SANDRA TSING LOH is, in many ways, a living metaphor for the clash of culture and community at the heart of L.A. life. The daughter of a Chinese father and a German mother, she grew up in Malibu and moved to the San Fernando Valley, the life and manners of which she regularly chronicled for Buzz magazine. Her first book, Depth Takes a Holiday, collected those and her Weekly pieces; in the year and a half since it was published, she's staged her one-woman show Aliens in America in New York, and published a novel, If You Lived Here, You'd Be Home by Now, with Riverhead Books. Yet self-deprecation is never far behind. As she writes in her novel, “I've come to think there's this kind of Gatekeeper of Success who punishes artists for their hubris.” In L.A., she says, “People have enough rope to hang themselves. This is either a blessing or a curse.”

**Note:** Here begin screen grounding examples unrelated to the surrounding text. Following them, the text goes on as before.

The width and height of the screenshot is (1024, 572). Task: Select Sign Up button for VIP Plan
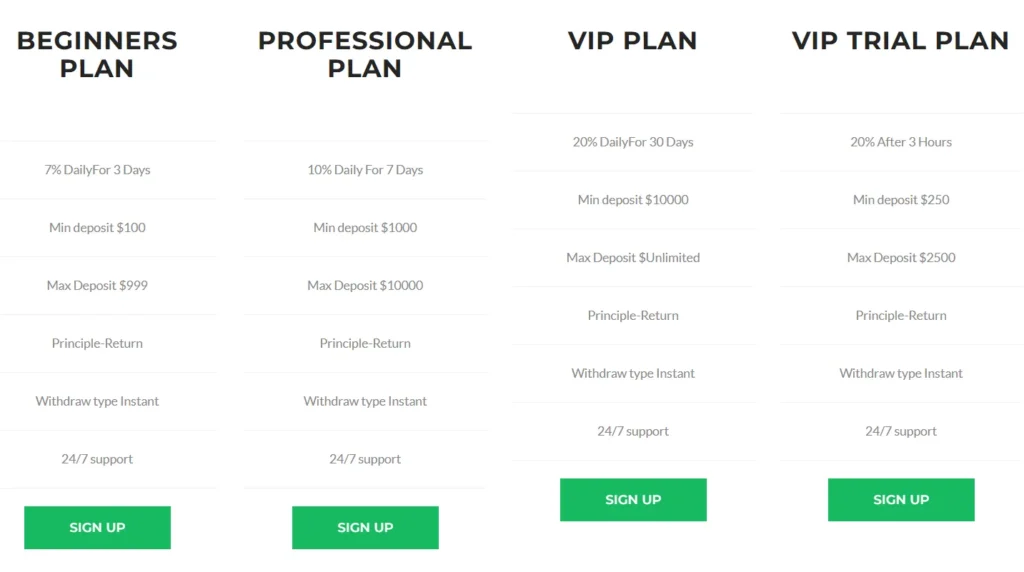633,499
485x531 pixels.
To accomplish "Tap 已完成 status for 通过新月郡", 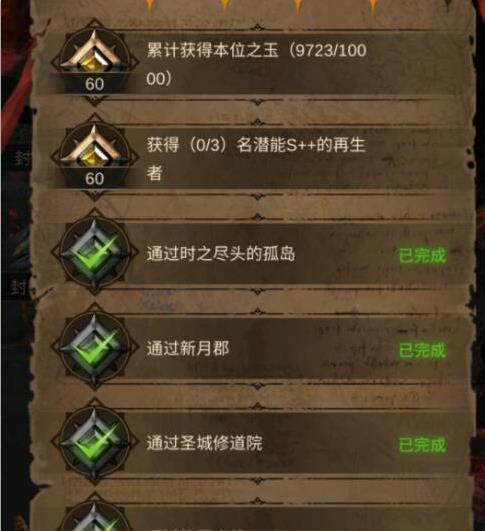I will click(422, 350).
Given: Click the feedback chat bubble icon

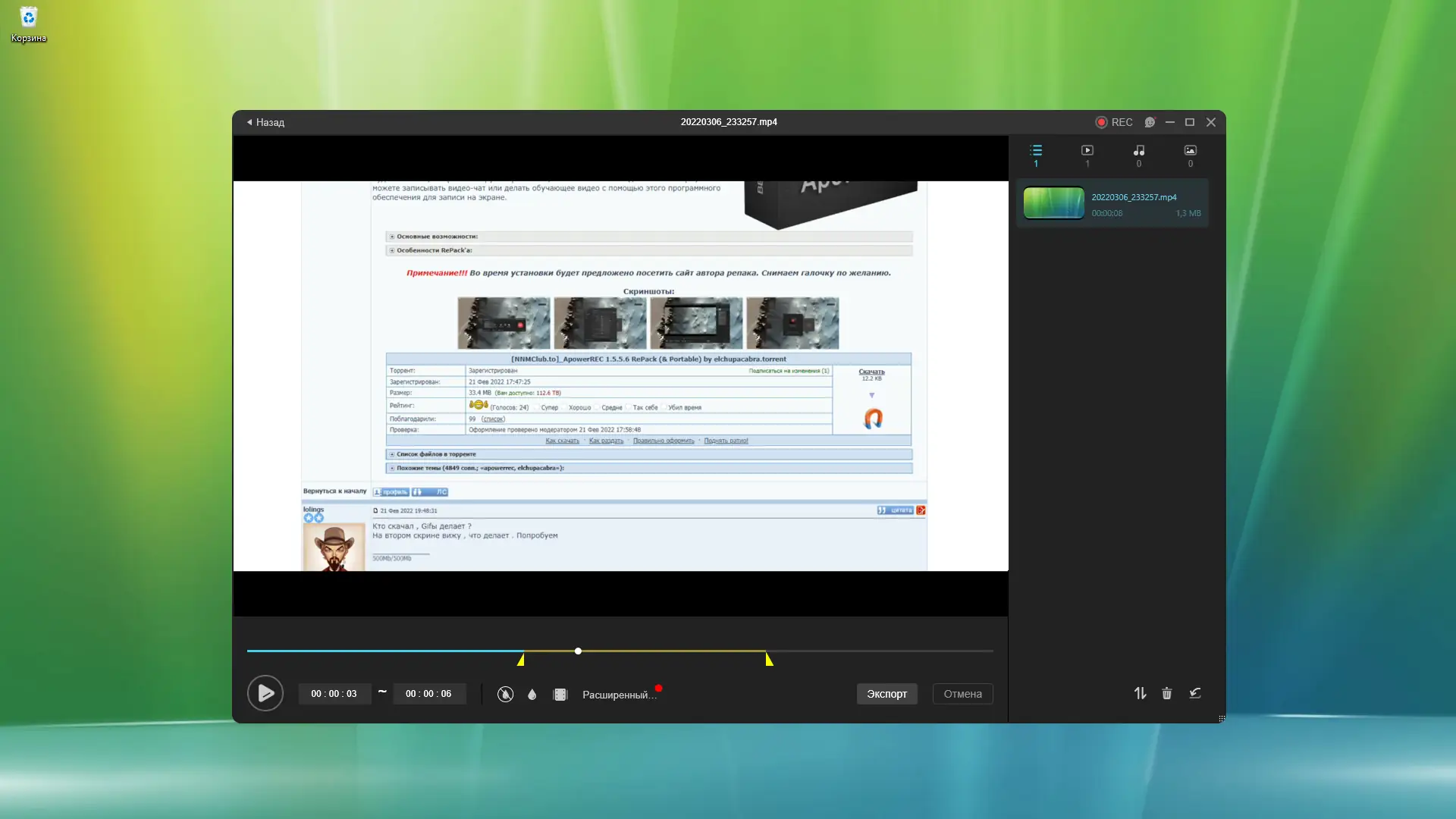Looking at the screenshot, I should (x=1150, y=122).
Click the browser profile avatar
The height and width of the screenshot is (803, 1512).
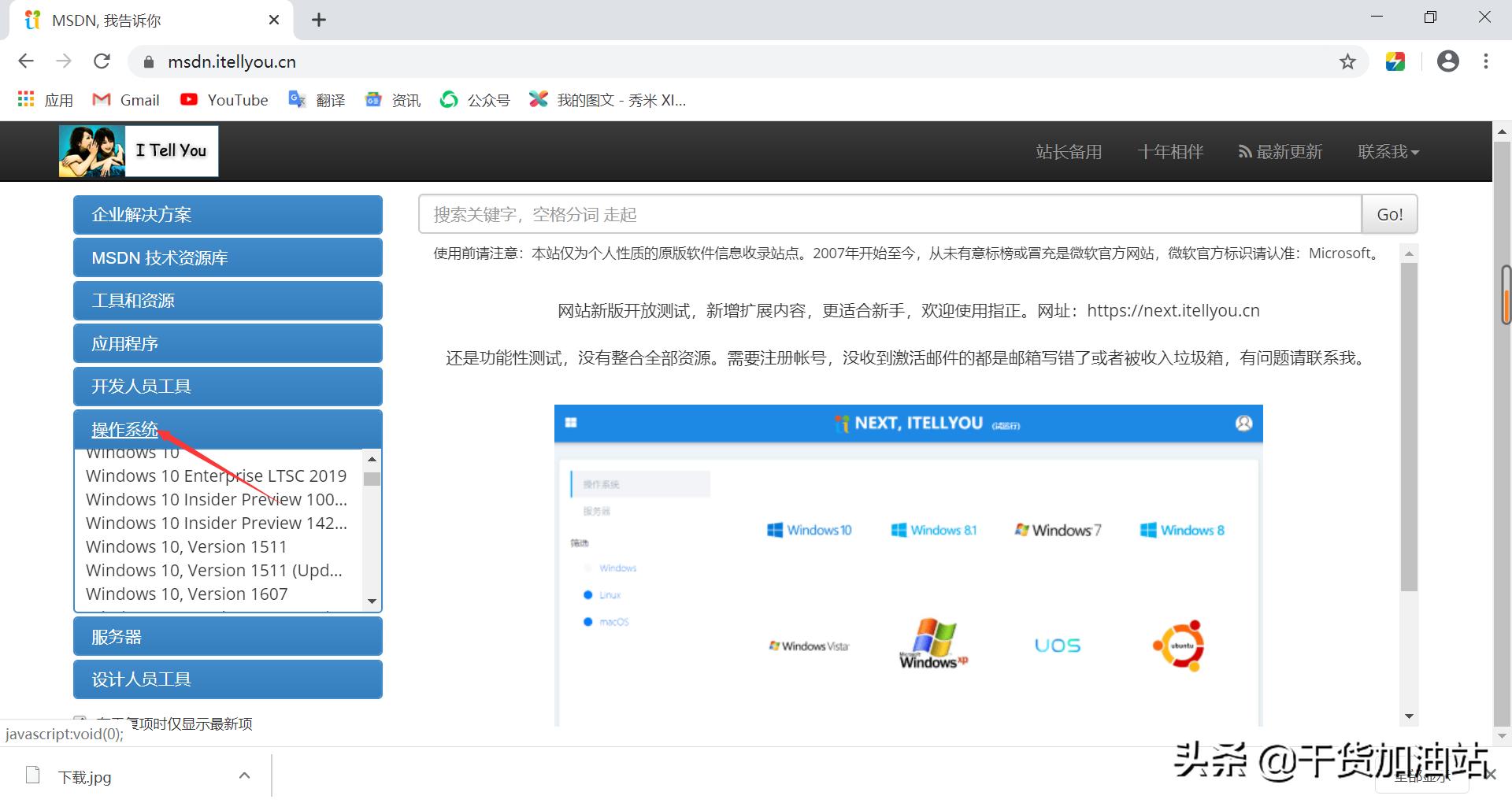[1448, 61]
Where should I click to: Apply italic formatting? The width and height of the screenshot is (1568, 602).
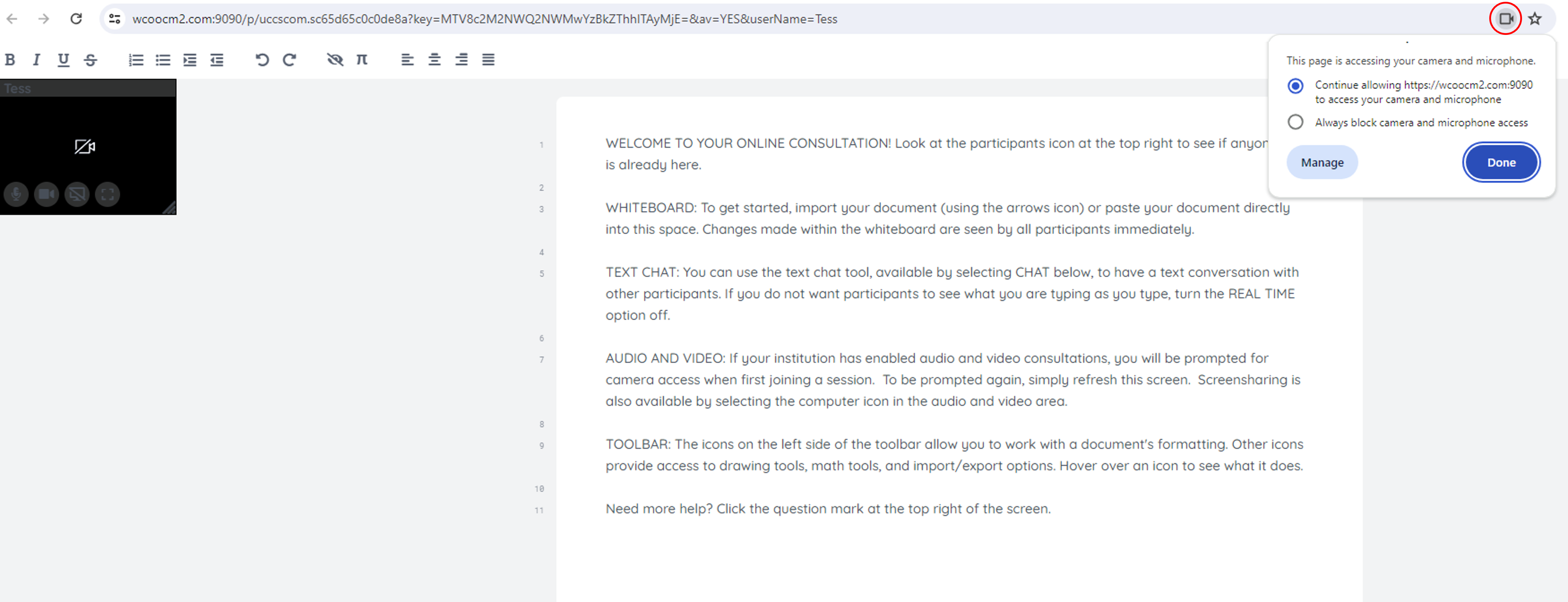point(36,59)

BIA LOWE became a writer because “I hate being interrupted. I was a quiet kid, the kind who liked to sit for long periods and think things through.” Raised in Northern California, she moved to Los Angeles in the early 1970s to attend CalArts. Although Lowe began as a poet, in the early 1980s she switched to writing essays; still, she feels, “My work orbits around images in the way poetry might.” Lowe's first collection, Wild Ride: Earthquakes, Sneezes, and Other Thrills, appeared in 1995, and a second, entitled Splendored Thing, is currently in the works. “Los Angeles,” she suggests, “is a strange hybrid of the suburban and the megalopolis. I get a lot of input from the natural world, but I live right off Hollywood Boulevard, so it's an interesting mix. In my work, I like the feeling of meandering, and my experience of moving around the city is similar to that. L.A.'s anonymity is very comforting, too.”